▶ [What the exercise asks]
Wherever the string "status" shows up in the records below, return that line.

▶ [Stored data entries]
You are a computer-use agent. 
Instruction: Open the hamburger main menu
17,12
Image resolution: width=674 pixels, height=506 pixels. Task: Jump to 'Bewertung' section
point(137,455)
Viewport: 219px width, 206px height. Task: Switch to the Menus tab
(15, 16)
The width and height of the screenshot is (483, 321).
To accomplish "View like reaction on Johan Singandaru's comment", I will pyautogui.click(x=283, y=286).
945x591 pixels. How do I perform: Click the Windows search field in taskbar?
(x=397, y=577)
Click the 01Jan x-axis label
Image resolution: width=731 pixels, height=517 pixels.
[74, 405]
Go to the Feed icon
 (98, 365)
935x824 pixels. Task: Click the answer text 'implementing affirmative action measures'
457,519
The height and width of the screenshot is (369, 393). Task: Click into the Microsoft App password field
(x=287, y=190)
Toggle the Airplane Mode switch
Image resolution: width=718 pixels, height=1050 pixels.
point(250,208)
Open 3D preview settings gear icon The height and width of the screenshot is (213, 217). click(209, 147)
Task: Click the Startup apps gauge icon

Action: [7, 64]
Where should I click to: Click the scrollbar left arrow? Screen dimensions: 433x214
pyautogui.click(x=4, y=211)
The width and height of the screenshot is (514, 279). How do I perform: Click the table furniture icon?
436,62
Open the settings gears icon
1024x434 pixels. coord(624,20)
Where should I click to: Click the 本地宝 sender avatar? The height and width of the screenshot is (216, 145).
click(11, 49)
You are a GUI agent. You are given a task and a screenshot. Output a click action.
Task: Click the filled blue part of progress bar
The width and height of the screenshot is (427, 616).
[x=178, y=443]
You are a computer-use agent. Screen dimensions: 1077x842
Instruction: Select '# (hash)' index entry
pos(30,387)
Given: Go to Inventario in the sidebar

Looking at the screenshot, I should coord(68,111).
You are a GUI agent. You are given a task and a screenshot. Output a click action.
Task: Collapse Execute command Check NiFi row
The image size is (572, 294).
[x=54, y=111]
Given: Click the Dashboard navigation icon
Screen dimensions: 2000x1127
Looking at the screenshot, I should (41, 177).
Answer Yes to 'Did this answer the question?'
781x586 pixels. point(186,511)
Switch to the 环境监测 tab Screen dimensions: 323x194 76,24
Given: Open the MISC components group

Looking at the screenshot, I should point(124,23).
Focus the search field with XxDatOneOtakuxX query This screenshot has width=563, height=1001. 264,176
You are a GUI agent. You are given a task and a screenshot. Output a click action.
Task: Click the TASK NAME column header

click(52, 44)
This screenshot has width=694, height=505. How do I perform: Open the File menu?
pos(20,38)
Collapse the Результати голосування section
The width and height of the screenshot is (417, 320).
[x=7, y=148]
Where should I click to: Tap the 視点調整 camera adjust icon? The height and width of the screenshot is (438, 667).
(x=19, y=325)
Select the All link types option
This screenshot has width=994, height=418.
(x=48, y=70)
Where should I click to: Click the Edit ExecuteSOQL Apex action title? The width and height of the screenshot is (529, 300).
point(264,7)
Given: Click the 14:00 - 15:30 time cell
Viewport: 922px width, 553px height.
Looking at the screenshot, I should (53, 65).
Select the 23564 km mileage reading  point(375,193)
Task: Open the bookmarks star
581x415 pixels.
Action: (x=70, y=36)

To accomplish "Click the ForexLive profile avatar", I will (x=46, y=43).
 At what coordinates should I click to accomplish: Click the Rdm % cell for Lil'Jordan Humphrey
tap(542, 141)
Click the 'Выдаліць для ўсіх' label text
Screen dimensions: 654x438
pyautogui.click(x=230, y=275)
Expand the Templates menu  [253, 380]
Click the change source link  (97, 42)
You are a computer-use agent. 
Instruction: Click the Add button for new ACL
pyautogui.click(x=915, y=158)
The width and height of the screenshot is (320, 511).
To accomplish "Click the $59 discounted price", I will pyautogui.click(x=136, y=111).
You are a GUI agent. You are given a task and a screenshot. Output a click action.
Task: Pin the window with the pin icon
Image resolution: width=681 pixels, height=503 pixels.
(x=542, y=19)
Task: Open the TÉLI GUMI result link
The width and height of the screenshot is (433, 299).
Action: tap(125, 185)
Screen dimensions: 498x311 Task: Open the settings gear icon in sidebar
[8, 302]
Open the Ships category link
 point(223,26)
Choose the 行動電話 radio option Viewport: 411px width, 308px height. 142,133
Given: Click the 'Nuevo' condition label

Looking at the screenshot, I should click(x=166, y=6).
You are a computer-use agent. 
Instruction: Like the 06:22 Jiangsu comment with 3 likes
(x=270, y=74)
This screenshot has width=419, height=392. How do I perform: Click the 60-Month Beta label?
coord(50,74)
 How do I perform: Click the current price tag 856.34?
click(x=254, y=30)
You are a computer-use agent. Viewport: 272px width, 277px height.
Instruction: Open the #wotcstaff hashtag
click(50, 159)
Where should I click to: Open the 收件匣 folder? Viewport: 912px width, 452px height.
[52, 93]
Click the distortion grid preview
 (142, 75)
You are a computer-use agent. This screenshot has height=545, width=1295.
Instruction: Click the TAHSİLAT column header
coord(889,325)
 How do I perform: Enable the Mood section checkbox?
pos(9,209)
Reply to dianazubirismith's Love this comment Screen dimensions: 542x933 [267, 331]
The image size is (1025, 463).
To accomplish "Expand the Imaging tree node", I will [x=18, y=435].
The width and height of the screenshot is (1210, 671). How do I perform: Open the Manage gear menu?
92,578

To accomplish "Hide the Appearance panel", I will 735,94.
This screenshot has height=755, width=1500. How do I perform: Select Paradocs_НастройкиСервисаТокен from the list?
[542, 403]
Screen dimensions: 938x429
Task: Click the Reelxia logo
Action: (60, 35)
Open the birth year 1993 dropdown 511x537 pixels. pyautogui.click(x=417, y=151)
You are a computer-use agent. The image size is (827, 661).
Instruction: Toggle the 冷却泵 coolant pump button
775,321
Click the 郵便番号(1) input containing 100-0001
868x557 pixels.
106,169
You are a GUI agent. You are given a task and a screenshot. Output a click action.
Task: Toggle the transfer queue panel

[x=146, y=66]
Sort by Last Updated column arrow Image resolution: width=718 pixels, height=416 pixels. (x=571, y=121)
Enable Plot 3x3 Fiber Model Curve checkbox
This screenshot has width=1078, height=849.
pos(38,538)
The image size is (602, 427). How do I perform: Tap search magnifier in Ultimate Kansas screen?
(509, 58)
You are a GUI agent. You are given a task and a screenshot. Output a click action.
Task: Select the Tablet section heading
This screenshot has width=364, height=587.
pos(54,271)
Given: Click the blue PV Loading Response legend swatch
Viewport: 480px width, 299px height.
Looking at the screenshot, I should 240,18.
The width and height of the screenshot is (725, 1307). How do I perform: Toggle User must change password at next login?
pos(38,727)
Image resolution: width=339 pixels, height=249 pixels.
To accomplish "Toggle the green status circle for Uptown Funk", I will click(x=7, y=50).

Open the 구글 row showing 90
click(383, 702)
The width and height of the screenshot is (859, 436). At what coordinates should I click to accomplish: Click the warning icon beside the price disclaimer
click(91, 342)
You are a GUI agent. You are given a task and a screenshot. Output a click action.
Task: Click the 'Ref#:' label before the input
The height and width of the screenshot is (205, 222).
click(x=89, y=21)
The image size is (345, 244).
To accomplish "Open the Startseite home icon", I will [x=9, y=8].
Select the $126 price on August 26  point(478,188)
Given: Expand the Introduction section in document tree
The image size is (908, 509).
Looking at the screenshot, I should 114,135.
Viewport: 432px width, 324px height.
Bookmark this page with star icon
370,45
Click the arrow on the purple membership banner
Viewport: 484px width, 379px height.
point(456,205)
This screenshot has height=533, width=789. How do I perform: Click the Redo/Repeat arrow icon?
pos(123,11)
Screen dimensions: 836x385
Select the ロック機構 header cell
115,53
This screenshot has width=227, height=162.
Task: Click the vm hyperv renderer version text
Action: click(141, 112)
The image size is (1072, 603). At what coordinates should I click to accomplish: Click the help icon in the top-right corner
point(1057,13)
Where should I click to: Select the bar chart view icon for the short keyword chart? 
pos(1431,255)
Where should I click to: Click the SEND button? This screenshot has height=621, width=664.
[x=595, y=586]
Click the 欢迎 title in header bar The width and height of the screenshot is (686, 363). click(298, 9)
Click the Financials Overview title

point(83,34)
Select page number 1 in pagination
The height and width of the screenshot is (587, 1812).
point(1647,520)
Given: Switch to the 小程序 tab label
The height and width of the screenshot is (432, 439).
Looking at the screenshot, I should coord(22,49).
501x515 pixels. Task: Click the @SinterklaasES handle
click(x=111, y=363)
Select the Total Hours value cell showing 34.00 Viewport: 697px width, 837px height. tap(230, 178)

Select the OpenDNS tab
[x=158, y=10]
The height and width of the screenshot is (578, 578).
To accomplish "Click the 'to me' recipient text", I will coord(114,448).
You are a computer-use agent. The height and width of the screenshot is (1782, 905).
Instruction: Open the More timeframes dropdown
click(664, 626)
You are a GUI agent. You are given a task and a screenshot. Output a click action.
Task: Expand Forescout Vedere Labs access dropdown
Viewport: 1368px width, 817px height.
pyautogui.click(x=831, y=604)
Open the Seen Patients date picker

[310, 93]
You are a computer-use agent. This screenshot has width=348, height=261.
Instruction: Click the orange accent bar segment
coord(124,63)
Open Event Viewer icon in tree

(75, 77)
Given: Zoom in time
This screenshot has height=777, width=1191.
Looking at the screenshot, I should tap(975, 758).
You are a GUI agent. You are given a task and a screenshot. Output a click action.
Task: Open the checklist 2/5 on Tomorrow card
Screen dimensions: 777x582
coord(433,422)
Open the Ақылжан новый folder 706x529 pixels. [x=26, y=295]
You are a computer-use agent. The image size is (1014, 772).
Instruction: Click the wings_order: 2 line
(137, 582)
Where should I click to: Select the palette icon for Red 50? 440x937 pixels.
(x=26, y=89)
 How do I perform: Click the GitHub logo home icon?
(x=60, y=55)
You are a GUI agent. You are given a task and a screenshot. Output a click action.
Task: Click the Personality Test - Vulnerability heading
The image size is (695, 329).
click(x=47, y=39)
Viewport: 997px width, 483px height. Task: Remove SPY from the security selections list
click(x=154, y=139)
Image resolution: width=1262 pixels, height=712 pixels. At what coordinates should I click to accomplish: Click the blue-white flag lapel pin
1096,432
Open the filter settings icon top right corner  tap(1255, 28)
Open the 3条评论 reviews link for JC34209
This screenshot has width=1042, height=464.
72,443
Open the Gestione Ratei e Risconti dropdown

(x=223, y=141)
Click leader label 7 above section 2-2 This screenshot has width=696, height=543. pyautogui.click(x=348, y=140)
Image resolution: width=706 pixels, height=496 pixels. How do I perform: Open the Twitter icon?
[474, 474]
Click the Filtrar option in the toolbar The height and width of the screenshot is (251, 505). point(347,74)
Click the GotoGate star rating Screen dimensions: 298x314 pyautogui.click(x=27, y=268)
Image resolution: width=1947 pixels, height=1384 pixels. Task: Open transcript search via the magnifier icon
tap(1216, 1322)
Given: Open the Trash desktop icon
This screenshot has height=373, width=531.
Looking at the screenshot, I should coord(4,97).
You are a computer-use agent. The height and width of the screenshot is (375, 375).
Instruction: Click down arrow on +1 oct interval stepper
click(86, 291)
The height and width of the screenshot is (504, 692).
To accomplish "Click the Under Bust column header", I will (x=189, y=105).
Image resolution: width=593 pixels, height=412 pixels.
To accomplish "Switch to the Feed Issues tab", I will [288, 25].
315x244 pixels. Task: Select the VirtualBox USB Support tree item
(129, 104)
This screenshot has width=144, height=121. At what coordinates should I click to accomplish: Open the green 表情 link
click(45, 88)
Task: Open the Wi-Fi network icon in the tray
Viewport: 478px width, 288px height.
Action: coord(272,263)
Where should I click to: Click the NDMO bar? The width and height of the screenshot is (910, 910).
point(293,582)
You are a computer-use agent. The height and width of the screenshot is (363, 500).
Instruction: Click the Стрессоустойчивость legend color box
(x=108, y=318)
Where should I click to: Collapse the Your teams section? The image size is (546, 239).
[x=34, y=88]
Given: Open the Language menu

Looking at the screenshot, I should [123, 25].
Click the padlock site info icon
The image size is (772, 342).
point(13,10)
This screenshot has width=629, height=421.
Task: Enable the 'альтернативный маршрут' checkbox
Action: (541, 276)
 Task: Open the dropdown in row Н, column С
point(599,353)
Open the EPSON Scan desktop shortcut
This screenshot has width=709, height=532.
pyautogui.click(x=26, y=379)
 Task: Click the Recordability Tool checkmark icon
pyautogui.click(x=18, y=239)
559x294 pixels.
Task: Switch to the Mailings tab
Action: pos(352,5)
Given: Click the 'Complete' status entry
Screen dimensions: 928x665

▶ [Task solution]
To accomplish "Toggle the green status circle for Uptown Funk", I will click(x=7, y=50).
Given: Click the 'Complete' status entry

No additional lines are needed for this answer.